Chirurgie de l’entropion chez le chat

L’entropion correspond à un enroulement anormal du bord de la paupière vers l’intérieur, ce qui entraîne un contact permanent des poils et/ou des cils avec la cornée. Cette friction provoque une irritation oculaire douloureuse, pouvant évoluer vers un larmoiement chronique, une kératite ou même un ulcère cornéen si l’affection n’est pas traitée rapidement.

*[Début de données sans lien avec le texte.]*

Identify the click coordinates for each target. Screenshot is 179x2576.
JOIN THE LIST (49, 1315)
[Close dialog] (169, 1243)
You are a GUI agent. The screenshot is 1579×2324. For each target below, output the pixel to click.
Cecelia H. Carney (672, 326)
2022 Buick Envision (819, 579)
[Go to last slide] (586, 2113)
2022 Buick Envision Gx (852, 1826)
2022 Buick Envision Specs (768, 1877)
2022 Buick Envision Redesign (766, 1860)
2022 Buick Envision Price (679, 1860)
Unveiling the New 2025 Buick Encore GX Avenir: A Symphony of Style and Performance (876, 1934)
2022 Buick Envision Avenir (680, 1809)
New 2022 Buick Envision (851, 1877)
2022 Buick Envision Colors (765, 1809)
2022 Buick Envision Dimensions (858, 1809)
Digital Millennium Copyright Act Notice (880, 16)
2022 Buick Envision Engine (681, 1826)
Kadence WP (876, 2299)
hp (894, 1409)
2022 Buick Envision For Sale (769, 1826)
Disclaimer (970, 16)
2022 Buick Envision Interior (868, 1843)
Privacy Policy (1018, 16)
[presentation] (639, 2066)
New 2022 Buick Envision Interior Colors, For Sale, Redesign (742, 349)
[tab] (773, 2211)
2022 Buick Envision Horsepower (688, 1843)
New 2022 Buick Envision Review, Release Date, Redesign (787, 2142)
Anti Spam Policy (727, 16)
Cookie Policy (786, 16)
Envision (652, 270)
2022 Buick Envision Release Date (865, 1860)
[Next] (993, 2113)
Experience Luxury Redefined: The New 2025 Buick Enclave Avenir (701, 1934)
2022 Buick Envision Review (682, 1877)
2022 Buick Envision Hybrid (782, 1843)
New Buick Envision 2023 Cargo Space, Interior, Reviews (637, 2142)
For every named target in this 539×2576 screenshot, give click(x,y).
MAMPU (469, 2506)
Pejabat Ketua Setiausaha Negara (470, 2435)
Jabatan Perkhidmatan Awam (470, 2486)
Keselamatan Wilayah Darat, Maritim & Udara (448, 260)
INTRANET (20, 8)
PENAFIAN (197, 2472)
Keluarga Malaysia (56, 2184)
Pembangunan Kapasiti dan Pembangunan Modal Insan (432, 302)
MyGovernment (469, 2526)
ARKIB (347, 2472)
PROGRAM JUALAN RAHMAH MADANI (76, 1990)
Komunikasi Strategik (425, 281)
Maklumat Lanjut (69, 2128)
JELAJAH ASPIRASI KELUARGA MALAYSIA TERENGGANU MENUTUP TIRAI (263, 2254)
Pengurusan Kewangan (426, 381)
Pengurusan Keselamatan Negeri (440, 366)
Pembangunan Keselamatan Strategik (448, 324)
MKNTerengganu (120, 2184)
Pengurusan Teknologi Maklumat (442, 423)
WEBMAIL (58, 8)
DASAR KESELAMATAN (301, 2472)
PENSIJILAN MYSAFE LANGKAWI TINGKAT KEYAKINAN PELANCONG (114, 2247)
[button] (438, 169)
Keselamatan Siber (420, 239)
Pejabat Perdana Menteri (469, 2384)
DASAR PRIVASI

Chez le chat, l’entropion peut entraîner :

  • blépharospasme (œil fermé),
  • larmoiement,
  • kératite,
  • ulcères cornéens,
  • douleur chronique.

Deux formes principales sont rencontrées chez le chat :

  • Entropion inféro-latéral → le plus fréquent chez le chat
  • Entropion inféro-médial → souvent associé à un larmoiement chronique, sans signes de douleur associés.

Certaines races sont prédisposées du fait de leur morphologie faciale :

  • Maine Coon, Norvégien : paupières longues et joues marquées
  • British Shorthair, Persan, Exotic Shorthair : brachycéphalie → anomalies du drainage lacrymal

De plus, l’entropion félin peut être secondaire à un pathologie oculaire chronique, notamment l’infection par l’herpèsvirus félin (FHV-1).

Déroulement de la chirurgie

La technique est choisie selon la localisation et la conformation du chat :

Type d’entropion Races concernées Technique de référence Particularités
Inféro-latéral (le plus courant) Tous les chats, Maine Coon et grands félins en particulier Hotz-Celsus Parfois canthoplastie ou raccourcissement palpébral si joues volumineuses
Inféro-médial Surtout races brachycéphales (British, Persan) Résection en triangle Vérification et restauration du drainage lacrymal (points lacrymaux)

La chirurgie est réalisée en ambulatoire, sous anesthésie générale, avec matériel de grossissement pour une précision optimale et une protection cornéenne.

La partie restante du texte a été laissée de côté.